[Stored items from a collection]
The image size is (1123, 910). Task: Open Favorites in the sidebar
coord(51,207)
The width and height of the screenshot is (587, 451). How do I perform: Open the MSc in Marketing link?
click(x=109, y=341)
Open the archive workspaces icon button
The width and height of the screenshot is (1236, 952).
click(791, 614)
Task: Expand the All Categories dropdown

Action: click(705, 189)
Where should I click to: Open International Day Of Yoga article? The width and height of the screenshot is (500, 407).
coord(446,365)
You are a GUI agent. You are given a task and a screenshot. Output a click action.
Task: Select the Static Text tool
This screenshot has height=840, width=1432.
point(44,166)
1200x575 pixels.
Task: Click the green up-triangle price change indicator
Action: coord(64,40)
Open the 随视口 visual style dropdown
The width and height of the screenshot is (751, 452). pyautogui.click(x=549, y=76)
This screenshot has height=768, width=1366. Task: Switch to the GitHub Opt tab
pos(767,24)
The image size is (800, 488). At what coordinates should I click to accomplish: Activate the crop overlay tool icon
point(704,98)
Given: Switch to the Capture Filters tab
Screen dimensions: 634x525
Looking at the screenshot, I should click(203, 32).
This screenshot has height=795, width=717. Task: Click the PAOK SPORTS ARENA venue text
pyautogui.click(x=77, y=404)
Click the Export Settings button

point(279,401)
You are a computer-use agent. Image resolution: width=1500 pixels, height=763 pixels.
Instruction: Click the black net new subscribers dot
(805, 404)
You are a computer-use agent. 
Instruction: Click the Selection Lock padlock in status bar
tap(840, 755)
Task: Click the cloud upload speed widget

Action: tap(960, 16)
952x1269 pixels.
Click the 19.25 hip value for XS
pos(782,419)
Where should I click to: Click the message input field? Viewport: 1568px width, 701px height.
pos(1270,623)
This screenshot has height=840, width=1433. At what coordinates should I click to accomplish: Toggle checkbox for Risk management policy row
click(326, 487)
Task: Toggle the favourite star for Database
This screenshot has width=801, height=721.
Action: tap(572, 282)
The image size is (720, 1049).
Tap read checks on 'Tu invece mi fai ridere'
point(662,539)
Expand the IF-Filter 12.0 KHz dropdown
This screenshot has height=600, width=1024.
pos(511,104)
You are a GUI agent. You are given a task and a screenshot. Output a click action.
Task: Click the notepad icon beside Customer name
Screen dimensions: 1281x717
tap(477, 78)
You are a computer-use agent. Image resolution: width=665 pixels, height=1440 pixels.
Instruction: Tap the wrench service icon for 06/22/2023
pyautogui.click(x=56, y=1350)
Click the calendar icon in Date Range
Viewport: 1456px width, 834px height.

**PROBLEM DETAILS:** For every line above with the word "resolution" in it, make a copy.

**ANSWER BOX:**
You are a computer-use agent. Image resolution: width=1500 pixels, height=763 pixels.
You are a computer-use agent. Image resolution: width=665 pixels, height=1440 pixels.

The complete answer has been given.